The Genesis mission is set to bring its cargo of solar wind samples back in 2004. But why would a solar wind sampler have to worry about organic contamination? Images of panspermia come to mind – spores floating in the interplanetary medium, hanging on even a million miles from Earth, where the planet's magnetic field no longer provides an umbrella to protect against radiation. But even the most ardent believers in panspermia expect any such endurance to rely upon sheltering in rocks, and if by some slim chance the probe crossed paths with a rock, Genesis would face a personal Armageddon. Its delicate sensors would simply be broken. The real danger back on Earth is that organic compounds could mask the mission's quarry – elements and atomic isotopes freshly released by the sun, including building block elements of life like carbon and oxygen.

Water too is treated with suspicion in the curatorial labs at the Johnson Space Center. "It has to be pure to hundred of parts per trillion," Allton says. "We have to tap it off of a flowing line. I couldn't put some in a bottle and send it to you because the water would eventually react with the container." The lab's water is bombarded with ultraviolet light to kill bacteria and blast them to particles, and ion exchangers chemically pull out some impurities while .04 micron pleated filters remove the rest.

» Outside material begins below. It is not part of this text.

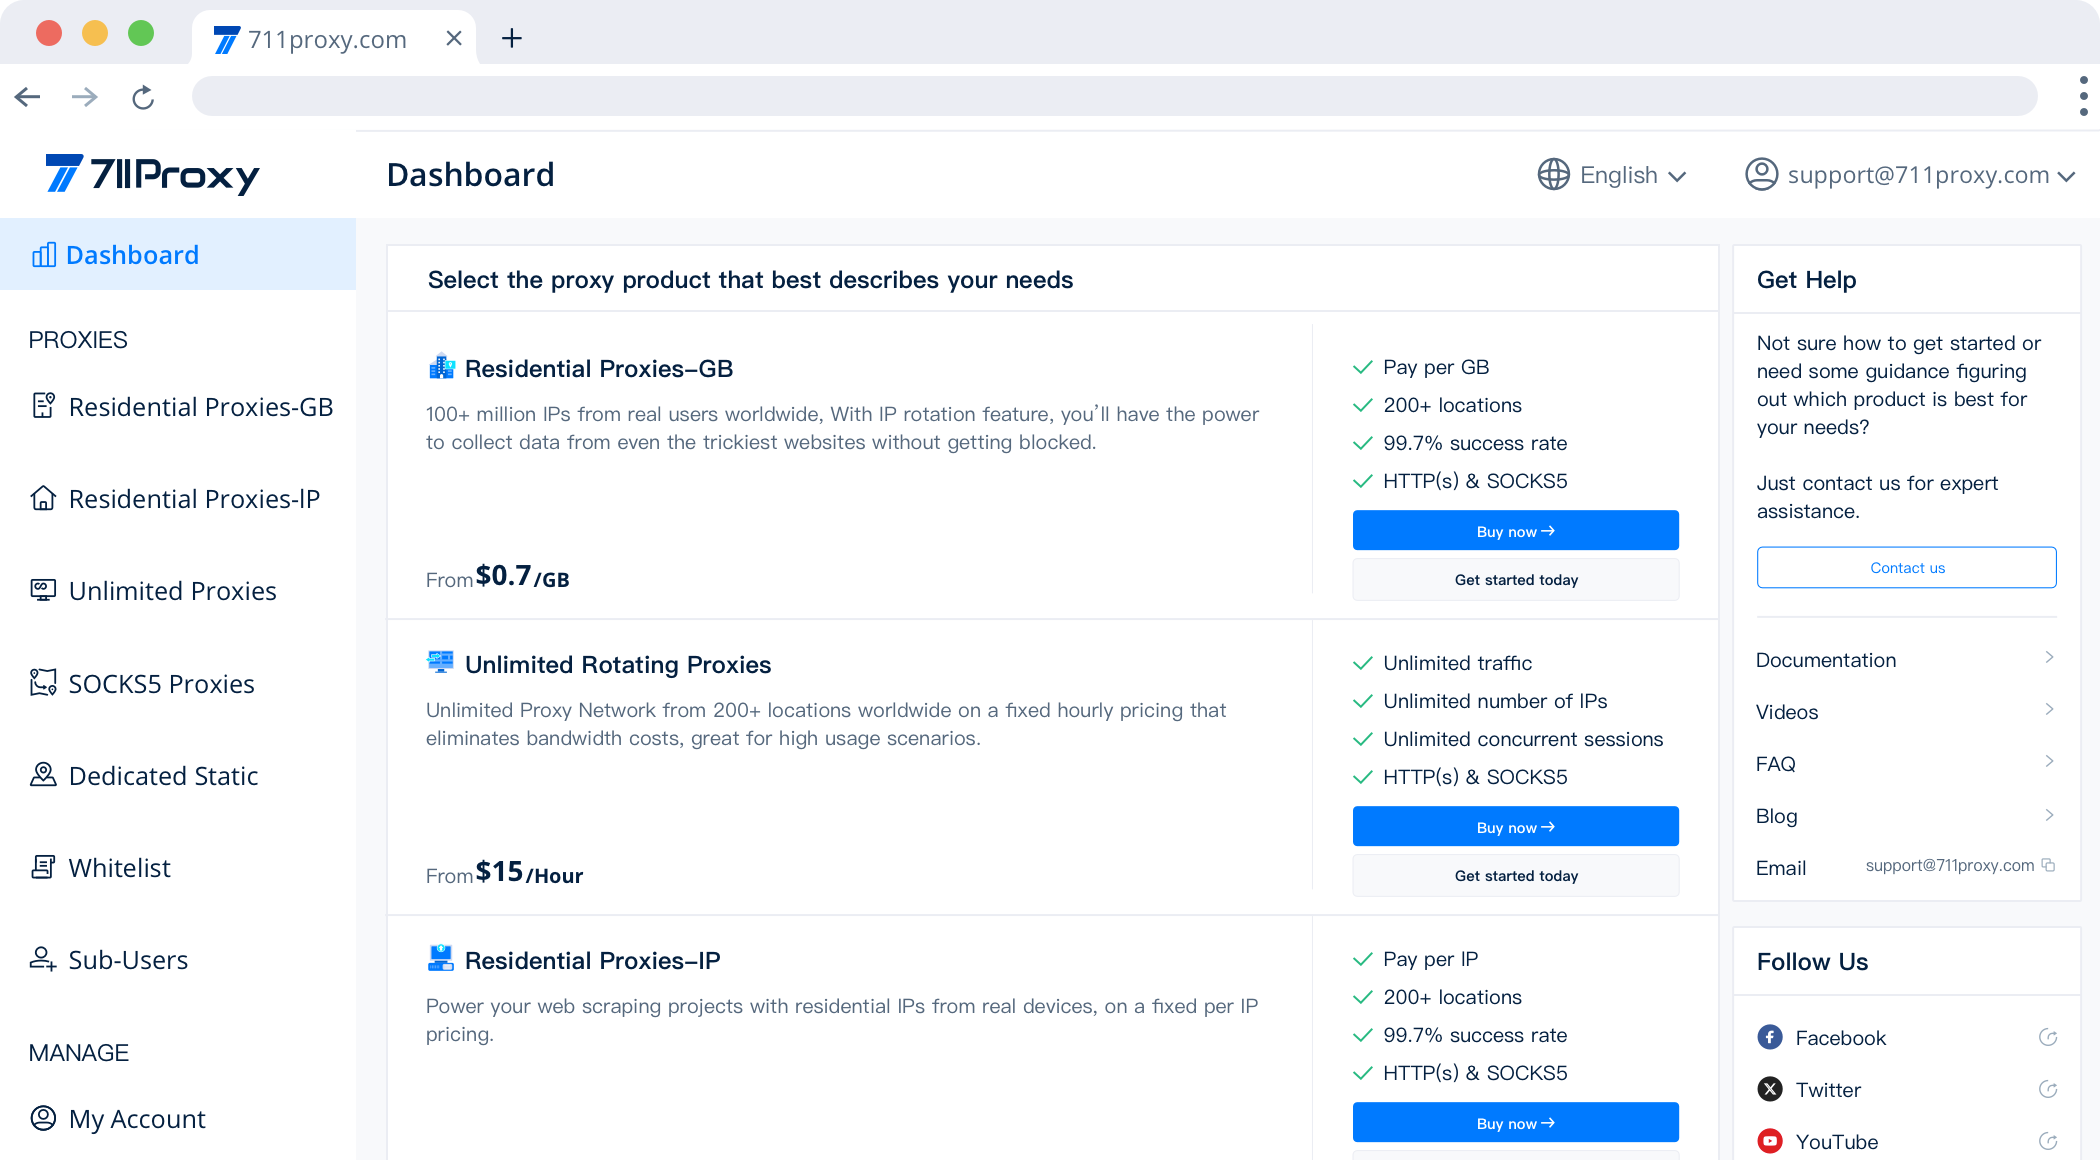The height and width of the screenshot is (1160, 2100).
Task: Copy support email address icon
Action: 2048,865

In future lab designs, air purity in the event of an accident will be maintained by enveloping pressure fields around each other. Pressure drops steadily as one moves from the outer chamber towards the second to innermost chamber, with the next to last chamber at neutral pressure. The innermost container, however, is filled with nitrogen at higher pressure again. This way an outer hull breach would cause chemical contaminants to fly away from the sample, and pressure differences would ensure that an inner chamber failure will be mitigated by channeling possible biological contaminants through a special filtering system.